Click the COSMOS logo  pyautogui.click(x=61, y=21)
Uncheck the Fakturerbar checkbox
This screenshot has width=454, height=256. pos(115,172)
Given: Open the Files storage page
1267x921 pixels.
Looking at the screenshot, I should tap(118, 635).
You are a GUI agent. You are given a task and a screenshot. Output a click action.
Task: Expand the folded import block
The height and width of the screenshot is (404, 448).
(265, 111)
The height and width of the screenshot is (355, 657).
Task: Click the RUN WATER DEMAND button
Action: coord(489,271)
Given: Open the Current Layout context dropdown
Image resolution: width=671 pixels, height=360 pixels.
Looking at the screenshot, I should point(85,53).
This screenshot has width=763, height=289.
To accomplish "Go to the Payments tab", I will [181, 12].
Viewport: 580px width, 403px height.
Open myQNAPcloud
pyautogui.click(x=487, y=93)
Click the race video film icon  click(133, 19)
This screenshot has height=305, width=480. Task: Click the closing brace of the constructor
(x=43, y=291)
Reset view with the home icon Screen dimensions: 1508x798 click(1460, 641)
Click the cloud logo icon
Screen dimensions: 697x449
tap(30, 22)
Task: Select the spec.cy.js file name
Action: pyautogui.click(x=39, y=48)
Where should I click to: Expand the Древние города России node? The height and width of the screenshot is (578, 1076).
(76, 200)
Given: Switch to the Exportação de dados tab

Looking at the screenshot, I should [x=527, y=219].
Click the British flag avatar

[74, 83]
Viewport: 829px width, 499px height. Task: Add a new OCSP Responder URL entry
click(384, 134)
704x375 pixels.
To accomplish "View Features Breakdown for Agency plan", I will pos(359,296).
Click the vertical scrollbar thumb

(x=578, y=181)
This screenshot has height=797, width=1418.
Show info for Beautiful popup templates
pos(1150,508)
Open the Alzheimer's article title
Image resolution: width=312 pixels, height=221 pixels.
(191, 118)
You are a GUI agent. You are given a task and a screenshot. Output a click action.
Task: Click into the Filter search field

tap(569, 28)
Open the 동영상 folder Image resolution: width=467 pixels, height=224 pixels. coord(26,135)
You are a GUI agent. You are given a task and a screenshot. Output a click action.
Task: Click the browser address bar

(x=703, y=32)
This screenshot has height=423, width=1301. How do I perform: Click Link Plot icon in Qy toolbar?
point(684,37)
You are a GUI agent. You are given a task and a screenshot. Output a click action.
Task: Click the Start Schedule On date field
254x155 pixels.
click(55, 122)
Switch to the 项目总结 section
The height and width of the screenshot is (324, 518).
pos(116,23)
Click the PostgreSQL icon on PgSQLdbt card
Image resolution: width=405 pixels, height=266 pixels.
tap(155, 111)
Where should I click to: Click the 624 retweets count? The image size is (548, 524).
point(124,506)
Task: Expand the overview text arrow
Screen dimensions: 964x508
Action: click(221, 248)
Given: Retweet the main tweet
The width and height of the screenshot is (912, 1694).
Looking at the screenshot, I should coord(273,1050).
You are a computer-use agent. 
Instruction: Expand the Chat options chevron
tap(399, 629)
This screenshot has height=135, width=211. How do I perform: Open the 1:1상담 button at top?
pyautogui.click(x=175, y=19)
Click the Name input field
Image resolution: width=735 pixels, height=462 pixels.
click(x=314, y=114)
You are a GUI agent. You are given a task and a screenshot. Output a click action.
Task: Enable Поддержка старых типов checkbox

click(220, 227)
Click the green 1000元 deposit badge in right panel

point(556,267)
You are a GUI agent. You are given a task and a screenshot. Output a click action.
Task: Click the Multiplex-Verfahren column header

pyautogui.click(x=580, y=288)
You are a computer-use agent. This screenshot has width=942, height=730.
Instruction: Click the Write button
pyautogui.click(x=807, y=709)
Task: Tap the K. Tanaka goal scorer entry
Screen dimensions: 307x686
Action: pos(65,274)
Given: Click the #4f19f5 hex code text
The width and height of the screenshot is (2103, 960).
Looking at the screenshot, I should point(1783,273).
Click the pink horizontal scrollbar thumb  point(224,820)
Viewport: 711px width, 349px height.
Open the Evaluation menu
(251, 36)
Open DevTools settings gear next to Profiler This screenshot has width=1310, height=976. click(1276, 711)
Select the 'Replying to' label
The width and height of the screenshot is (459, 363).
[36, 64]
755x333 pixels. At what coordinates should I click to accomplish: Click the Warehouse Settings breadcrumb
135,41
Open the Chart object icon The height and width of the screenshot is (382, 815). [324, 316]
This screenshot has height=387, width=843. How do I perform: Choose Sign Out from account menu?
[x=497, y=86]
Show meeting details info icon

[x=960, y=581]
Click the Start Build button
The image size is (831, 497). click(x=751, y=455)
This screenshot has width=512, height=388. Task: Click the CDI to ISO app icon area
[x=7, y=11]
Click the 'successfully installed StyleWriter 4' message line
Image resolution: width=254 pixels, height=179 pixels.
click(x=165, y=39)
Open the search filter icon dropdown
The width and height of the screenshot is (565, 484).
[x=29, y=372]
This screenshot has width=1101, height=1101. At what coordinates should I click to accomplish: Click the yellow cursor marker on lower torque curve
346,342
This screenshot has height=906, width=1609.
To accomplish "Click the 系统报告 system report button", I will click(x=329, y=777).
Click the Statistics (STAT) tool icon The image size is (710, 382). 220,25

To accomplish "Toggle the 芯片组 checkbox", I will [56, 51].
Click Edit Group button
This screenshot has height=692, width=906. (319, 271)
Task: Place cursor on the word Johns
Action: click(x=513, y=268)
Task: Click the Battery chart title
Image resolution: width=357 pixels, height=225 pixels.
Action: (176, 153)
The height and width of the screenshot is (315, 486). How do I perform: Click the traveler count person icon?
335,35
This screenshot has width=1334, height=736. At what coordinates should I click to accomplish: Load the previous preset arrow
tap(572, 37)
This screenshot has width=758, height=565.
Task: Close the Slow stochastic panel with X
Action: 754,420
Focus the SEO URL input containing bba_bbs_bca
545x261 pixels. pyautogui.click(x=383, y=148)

+ + + + + + +

Scale the data above from the line containing "Click the Name input field" through the line containing "point(556,267)": write out every line again, requests included, with each coordinate in the answers multiplied by 2.6 and rounded to a whole number, halves rounded up. Leave all other text unchanged.

# Task solution
Click the Name input field
Image resolution: width=735 pixels, height=462 pixels.
click(x=816, y=296)
You are a GUI agent. You are given a task and a screenshot. Output a click action.
Task: Enable Поддержка старых типов checkbox

click(572, 590)
Click the green 1000元 deposit badge in right panel

point(1446,694)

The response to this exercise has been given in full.